###### *Notebook developed by John Uzoma*

## Load from JSON to pySpark dataframe

In [1]:
try:
    # Load JSON data into a dataframe
    df = spark.read.json("Files/ForecastWeather.json")
except Exception as err:
    print(err)

StatementMeta(, 159e9009-a802-4bbf-83a2-69c47b7da79c, 3, Finished, Available)

## Data cleaning (with code refactoring using functions)

In [None]:
from pyspark.sql.functions import col, to_timestamp, round, explode, lit

# function to convert date column from unix to datetime
def convert_unix_to_datetime(unix_datetime_col):
    return to_timestamp(unix_datetime_col)

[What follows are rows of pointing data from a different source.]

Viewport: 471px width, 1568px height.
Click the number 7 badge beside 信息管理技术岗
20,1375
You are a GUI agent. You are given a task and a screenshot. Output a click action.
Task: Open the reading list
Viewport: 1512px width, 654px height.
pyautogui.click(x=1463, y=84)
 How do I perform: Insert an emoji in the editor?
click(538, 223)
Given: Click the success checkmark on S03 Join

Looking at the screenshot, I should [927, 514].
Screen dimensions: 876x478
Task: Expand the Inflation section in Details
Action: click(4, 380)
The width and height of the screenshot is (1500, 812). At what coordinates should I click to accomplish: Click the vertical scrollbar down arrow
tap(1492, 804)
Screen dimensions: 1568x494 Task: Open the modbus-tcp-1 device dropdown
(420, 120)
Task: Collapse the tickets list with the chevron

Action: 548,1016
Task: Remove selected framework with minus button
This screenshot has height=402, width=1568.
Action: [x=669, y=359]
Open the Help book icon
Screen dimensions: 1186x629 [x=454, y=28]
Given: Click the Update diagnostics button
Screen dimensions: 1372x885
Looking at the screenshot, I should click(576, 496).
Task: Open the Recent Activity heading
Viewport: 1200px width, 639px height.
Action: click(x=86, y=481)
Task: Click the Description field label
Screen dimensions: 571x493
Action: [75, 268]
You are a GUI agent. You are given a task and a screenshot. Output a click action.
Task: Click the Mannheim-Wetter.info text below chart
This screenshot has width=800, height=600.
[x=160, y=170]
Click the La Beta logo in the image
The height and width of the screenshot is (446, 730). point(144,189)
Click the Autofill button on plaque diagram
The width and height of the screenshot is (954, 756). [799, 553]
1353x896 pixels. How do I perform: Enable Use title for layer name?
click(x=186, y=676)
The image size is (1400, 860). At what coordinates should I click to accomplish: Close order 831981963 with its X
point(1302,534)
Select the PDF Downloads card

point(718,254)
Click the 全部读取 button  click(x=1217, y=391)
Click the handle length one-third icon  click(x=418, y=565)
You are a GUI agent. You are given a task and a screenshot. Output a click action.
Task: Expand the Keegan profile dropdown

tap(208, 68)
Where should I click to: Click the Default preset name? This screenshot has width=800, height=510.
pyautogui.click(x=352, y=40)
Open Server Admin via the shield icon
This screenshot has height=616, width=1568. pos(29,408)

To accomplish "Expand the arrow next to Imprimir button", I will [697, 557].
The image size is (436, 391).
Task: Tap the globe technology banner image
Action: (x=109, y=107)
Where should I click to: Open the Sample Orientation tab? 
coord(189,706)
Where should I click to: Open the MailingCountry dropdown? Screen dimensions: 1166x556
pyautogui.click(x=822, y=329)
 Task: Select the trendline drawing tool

# function to convert temperature column from kelvin to celsius and fahrenheit, rounded to 2 decimal places
def temperature_conversion(kelvin_col, to_unit):
    if to_unit == 'celsius':
        return round(kelvin_col - 273.15, 2)
    elif to_unit == 'fah':
        return round((col("list.main.temp") * 9/5) - 459.67, 2)

# explode the list array column
df = df.select(explode(col("list")).alias("list"))

# use df.select to flatten the structure of our nested JSON
flattened_df = df.select(
    convert_unix_to_datetime(col("list.dt")).alias("datetime"),
    col("list.main.temp").alias("temperature_kelvin"),
    temperature_conversion(col("list.main.temp"), to_unit="celsius").alias("temperature_celsius"),
    temperature_conversion(col("list.main.temp"), to_unit="fah").alias("temperature_fahrenheit")
)

# create a new column 'Type' with value 'Forecast'
flattened_df = flattened_df.withColumn("Type", lit("Forecast"))

## Load the dataframe into a Lakehouse table
###### I used the overwrite method to load the rows of data into my Lakehouse table, while not preserving existing data

In [3]:
flattened_df.write.format("delta").mode("overwrite").save("Tables/forecast_weather_data")

StatementMeta(, 159e9009-a802-4bbf-83a2-69c47b7da79c, 5, Finished, Available)